Comme Martin Fackler du New York Times l’a récemment rapporté (le 29 octobre dernier), ces cyberactivistes ont grandement augmenté leur influence grâce au gouvernement conservateur du Premier Ministre Shinzo Abe avec qui ils partagent la volonté d’en finir avec le passé peu glorieux de l’histoire japonaise, comptant pour ce faire sur la passivité d’une société désintéressée ou trop effrayée pour réagir. M. Fackler répertorie de nombreux exemples où la Droite d’internet s’est imposée par la force.
Les cyber-terroristes japonais ressemblent aux extrémistes religieux, brandissant la menace du « châtiment divin » sous forme de bouteilles de gaz bourrées de clous. En faisant arrêter la construction de monuments aux morts repentants, en se déchaînant sur internet et effrayant les employeurs pour licencier les « indésirables », ces individus renvoient le Japon à un régime totalitaire. Comme dans les années 30, quand les ultranationalistes ont fait licencier des universitaires respectés tels Tatsukichi Minobe ou Tadao Yanaihara.
La Droite d’internet incarne le maccarthysme japonais du 21ème siècle, d’une époque où l’hystérie communiste des États-Unis a engendré une chasse aux sorcières foulant aux pieds les libertés démocratiques.
« Défendre la liberté des universités devrait être sacré » déclare M. Seaton, « le renvoi de l’ex-journaliste d’Asahi envoie le message que l’intimidation fonctionne. Cet incident pourrait être le point de départ d’un glissement vers le musèlement et le licenciement des chercheurs travaillant sur des sujets sensibles.
Andrew Horvart, ancien président du Club des Correspondants Étrangers du Japon, remarque qu’Uemura « a été pris entre deux feux sur la question des femmes de réconfort. Le but des extrémistes de droite était de saper la réputation de l’Asahi, journal libéral, et il est devenu un pion dans ce jeu. »
Pour Tomomi Tamagushi, professeur d’anthropologie à l’université d’état du Montana, Uemura est sur la liste noire de la droite depuis le milieu des années 2000 en raison de diffamation à l’égard de Tsutomu Nishioka, professeur de l’université chrétienne de Tokyo.
Satoko Norimatsu, directeur du centre de la Philosophie de la Paix basé à Vancouver, pense que l’université Hokusei elle-même est une cible à cause de sa Déclaration de Paix de 1995 qui va beaucoup plus loin que la Déclaration Murayama dans la reconnaissance de la responsabilité du Japon durant la guerre et la volonté d’expier. A l’époque le Premier Ministre Tomiichi Murayama avait condamné les agressions militaires du Japon en Asie et appelé à la fin du « nationalisme moralisateur ».

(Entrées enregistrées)
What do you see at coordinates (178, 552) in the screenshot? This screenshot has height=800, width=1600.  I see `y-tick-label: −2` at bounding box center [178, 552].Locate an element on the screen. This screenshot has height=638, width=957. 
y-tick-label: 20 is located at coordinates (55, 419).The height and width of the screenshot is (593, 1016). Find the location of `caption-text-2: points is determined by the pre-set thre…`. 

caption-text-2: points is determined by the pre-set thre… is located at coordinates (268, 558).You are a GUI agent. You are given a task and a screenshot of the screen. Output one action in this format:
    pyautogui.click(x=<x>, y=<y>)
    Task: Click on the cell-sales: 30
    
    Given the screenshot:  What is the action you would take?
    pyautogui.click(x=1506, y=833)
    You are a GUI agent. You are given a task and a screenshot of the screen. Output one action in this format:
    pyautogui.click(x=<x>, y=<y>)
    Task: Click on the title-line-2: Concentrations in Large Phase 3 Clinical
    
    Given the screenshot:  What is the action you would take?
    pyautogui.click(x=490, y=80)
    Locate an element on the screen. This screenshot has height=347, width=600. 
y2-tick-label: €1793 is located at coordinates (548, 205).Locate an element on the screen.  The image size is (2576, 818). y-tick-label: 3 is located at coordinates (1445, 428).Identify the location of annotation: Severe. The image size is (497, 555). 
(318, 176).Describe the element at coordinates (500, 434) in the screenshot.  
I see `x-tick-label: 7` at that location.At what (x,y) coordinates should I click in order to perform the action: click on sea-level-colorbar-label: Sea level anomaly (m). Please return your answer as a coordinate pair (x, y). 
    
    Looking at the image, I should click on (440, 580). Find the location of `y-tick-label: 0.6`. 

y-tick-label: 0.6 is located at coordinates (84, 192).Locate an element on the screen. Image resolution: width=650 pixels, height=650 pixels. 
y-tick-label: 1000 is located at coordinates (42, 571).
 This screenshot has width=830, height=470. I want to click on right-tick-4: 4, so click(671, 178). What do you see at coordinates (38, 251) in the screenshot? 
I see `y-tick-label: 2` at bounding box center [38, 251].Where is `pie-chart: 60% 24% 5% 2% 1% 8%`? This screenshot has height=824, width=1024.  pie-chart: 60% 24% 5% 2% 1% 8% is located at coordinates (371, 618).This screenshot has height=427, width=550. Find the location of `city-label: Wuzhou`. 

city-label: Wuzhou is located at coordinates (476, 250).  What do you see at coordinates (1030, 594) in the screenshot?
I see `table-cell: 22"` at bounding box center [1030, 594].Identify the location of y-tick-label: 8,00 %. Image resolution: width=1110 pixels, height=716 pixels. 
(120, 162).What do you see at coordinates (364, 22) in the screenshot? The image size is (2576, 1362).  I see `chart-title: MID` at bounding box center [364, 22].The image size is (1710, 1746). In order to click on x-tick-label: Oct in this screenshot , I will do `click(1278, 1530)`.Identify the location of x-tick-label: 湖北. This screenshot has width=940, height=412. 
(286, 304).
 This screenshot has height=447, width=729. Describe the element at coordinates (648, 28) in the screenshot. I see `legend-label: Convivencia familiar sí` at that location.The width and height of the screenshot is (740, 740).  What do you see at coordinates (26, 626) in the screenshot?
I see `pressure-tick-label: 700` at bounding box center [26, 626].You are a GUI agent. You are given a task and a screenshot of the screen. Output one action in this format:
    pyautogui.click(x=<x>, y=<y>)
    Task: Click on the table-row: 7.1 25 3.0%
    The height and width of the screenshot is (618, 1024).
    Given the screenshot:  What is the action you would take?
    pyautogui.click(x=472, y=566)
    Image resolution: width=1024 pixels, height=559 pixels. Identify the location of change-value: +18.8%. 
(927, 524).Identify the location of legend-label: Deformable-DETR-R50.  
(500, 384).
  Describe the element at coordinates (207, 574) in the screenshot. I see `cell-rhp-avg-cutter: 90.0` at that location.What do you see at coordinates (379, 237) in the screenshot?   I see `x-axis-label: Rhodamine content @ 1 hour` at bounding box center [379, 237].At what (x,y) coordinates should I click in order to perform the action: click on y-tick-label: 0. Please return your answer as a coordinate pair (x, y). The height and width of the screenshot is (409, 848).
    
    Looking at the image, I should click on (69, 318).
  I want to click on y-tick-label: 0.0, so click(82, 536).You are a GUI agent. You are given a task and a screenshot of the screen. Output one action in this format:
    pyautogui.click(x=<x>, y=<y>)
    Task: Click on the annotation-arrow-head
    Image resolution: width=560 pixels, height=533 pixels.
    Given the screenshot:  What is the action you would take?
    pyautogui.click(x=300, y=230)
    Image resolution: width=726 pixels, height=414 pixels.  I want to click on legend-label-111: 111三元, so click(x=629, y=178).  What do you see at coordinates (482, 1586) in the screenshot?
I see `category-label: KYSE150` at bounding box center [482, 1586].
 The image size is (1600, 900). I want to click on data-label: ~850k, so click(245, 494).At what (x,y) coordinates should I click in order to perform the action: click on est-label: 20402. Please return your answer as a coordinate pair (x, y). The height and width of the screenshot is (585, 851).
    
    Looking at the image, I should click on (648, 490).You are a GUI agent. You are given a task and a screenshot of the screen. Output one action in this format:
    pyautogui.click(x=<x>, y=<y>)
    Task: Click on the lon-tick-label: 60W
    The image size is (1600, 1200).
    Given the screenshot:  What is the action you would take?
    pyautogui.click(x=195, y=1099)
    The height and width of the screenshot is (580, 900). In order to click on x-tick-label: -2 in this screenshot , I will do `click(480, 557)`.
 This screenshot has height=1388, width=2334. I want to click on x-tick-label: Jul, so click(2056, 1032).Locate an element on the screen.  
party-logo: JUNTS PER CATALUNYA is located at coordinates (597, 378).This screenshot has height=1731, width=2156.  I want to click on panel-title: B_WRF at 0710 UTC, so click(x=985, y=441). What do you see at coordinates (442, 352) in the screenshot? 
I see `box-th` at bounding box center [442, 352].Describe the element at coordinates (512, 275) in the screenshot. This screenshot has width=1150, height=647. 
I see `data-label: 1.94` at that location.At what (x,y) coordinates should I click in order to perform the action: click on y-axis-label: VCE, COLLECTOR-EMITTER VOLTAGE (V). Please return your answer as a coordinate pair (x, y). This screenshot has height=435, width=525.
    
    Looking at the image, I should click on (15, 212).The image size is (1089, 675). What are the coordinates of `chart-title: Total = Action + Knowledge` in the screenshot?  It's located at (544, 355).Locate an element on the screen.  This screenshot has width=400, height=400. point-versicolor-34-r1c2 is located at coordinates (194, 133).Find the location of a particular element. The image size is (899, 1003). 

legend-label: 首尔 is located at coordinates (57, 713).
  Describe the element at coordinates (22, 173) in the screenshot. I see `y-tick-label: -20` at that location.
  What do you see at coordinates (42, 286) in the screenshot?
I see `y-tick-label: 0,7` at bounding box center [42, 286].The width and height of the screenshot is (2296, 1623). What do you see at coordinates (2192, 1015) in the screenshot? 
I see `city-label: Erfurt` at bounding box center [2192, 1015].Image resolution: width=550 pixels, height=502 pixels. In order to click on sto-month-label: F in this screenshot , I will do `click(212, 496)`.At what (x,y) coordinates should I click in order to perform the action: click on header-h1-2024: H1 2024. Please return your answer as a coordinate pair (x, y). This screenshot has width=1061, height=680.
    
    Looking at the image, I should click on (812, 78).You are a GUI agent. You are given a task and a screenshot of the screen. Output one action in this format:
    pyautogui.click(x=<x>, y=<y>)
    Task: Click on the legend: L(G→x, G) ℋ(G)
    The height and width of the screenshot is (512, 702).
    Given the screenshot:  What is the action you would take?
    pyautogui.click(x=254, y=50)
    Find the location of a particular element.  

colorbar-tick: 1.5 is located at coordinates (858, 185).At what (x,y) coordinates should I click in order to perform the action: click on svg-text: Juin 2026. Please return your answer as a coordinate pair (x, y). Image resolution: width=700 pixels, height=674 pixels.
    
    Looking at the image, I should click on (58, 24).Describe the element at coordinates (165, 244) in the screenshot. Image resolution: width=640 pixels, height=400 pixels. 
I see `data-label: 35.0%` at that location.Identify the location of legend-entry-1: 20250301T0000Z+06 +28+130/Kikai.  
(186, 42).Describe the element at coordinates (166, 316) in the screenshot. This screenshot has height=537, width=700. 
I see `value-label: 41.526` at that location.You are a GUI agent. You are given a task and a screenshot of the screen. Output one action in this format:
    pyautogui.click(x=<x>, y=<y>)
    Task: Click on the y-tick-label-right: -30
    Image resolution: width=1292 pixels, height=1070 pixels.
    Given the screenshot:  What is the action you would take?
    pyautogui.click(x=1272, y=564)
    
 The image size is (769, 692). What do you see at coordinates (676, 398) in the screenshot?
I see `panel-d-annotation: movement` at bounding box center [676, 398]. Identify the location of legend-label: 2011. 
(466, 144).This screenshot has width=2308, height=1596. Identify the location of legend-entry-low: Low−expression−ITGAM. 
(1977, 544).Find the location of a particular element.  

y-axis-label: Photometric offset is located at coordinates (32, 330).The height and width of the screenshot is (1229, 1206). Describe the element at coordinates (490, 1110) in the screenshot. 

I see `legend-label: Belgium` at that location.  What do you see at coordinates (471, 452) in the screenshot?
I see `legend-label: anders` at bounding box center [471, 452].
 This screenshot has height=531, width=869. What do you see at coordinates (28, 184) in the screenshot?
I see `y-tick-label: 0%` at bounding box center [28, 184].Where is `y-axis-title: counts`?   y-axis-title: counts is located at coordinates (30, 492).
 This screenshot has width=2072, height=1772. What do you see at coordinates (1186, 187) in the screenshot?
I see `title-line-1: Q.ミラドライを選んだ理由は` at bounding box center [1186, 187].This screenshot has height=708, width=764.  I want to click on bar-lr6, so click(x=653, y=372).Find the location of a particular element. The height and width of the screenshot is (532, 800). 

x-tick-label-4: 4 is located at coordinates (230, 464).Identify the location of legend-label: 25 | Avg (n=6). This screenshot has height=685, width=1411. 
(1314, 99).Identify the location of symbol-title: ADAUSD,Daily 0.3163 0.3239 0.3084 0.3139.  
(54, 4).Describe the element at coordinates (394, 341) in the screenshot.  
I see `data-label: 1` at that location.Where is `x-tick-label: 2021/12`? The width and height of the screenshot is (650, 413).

Consigne 1 —
Relevez toutes les universités désignées par leur nom dans le texte sur la Droite d'internet japonaise.
Consigne 2 —
Reprenez le texte sur la Droite d'internet japonaise à l'endroit où il s'arrête et poursuivez-le.

Réponse rédigée 1 —
- l'université d'état du Montana
- l'université chrétienne de Tokyo
- l'université Hokusei

Réponse rédigée 2 —
« Le régime d’Abe a clairement encouragé la mobilisation des extrémistes de droite contre les universitaires, les médias et d’autres institutions » affirme Andrew DeWit, professeur de politique publique à l’université Rikkyô. « Laisser les extrémistes intimider les universités est incompatible avec l’environnement studieux nécessaire pour que les universités japonaises deviennent des ‘super universités globales’ tel que prévu dans les Abenomics. Vous ne pouvez pas jouer sur les deux tableaux : faire de l’œil aux ultranationalistes qui s’attaquent au monde académique tout en voulant construire des institutions compétitives au niveau mondial capables d’études critiques. »
Alexis Dudden, professeur d’histoire à l’université du Connecticut, soutient que le Japon d’après 1945 a pu évoluer de part sa capacité à étudier, apprendre et enseigner dans une atmosphère ouverte. « Depuis lors, la société japonaise a prospéré grâce à cette liberté fondamentale garantie par la Constitution de 1947, » explique M. Dudden qui croit que « lui tourner le dos dégrade les capacités du Japon à mener et définir une société sûre comme celui qui plie devant des voyous et assainit l’histoire pour satisfaire des demandes politiques.
Sven Saaler, professeur d’histoire à l’université Sophia, note que « les extrémistes de droite ont toujours eu la violence à l’ordre du jour. Ils s’en sont de fait violemment pris aux journalistes, aux journaux et aux politiques. »
Mark Mullins, professeur d’études japonaises à l’université d’Auckland, prévient que les menaces extrémistes ne doivent pas être prises à la légère : « Rappelez-vous qu’en 1990 le maire de Nagazaki Hitoshi Motoshima a été abattu par des extrémistes de droite pour avoir exprimé son opinion sur l’Empereur et la responsabilité de la guerre, et de Koichi Kato, un politique modéré (du Parti libéral-démocrate) dont la maison fut incendiée en 2006 pour avoir critiqué la visite du Premier Ministre Junichiro Koizumi au temple Yasukuni. »
Saaeler entrevoit une tendance plus large. D’après lui : « Ces dernières années, les pressions des groupuscules d’extrême-droite se sont dirigées vers le cinéma, en faisant annuler la diffusion des films traitant de questions délicates au sujet de la guerre, vers les hôtels, en faisant annuler les réservations de salles de conférence pour des colloques abordant ces mêmes questions et vers les musées en faisant annuler les expositions au contenu sensible. »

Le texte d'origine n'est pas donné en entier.